◆ **Supplied text**
====

I’ve been told not to meet my heroes. “Your heroes will disappoint you,” they say. “They won’t be heroic. They’ll be divas. They’ll be dull. Don’t do it, save that pristine image of how cool they are in your head!” Still, like a lot of good advice I’ve been given in my life – such as, “Don’t major in English,” and “Logan, get down from there!” – I chose to ignore it.
And, thank God, Travis Stever and Zach Cooper of Coheed and Cambria were some of the nicest, most gracious, and humblest dudes I’ve ever met.
Coheed and Cambria has been my favorite band for the sum entirety of recorded history – since I was about 14 years old. They have provided the soundtrack for my growth from a child into the man-child that I am now. I clearly remember when Coheed “clicked” for me – a kid that lived down the street had lent me an Equal Vision records sampler CD. The CD contained two Coheed tracks – “A Favor House Atlantic” and “The Crowing,” in addition to songs from a couple other bands. I remember lying in my bed, listening to the sampler as I drifted off to sleep.

====

◆ **Written tasks**
1 – In the Coheed and Cambria piece, which two Coheed tracks were on the sampler CD?
2 – Copy out the rows, without any change, from the line containing "Expand the 8 hidden messages" through the line containing "click(x=99, y=549)".
The rows that follow have no connection to the Coheed and Cambria piece.

◆ **Information shown**
====

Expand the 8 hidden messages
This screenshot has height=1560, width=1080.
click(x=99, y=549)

====

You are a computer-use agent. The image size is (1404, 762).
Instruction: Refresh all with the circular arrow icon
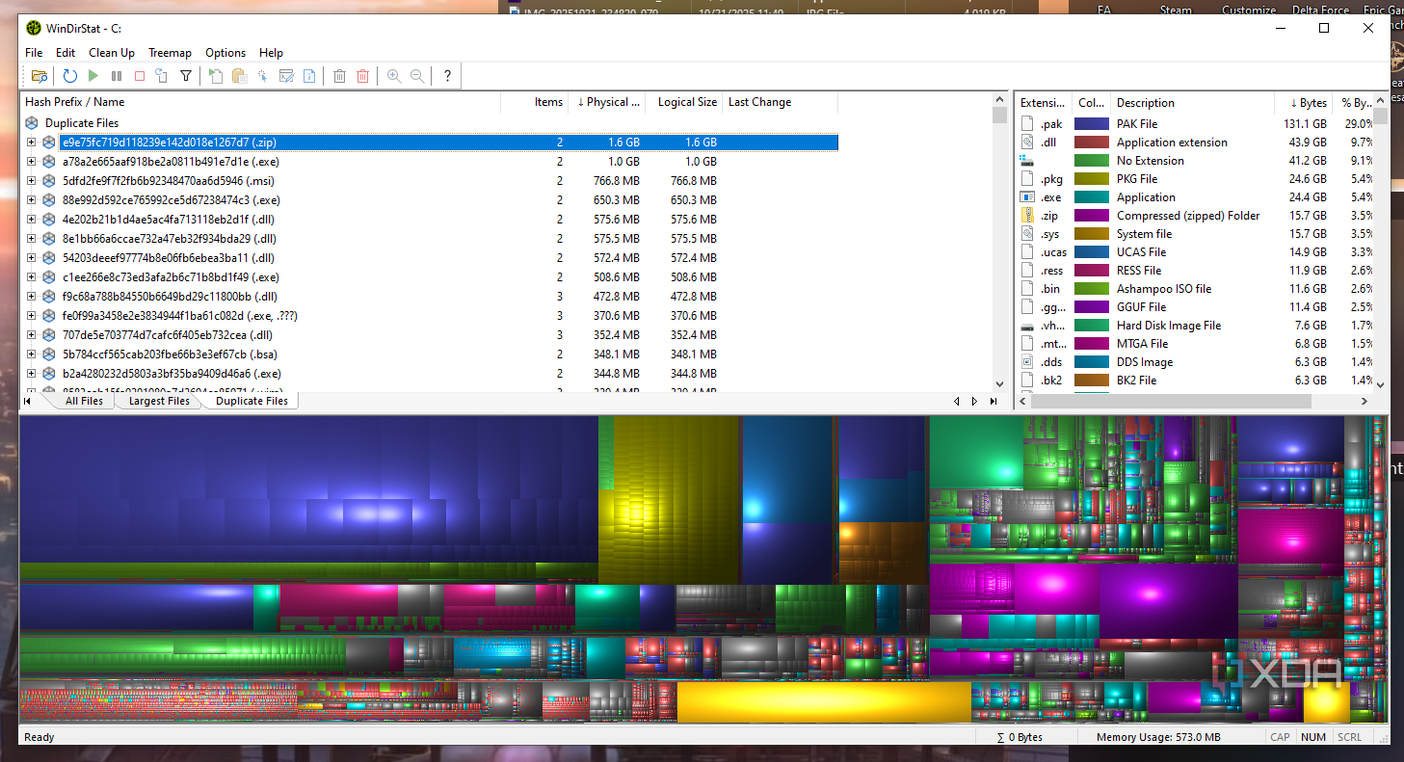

====

◆ **Responses by task**
1 – "A Favor House Atlantic" and "The Crowing."

2 –
Expand the 8 hidden messages
This screenshot has height=1560, width=1080.
click(x=99, y=549)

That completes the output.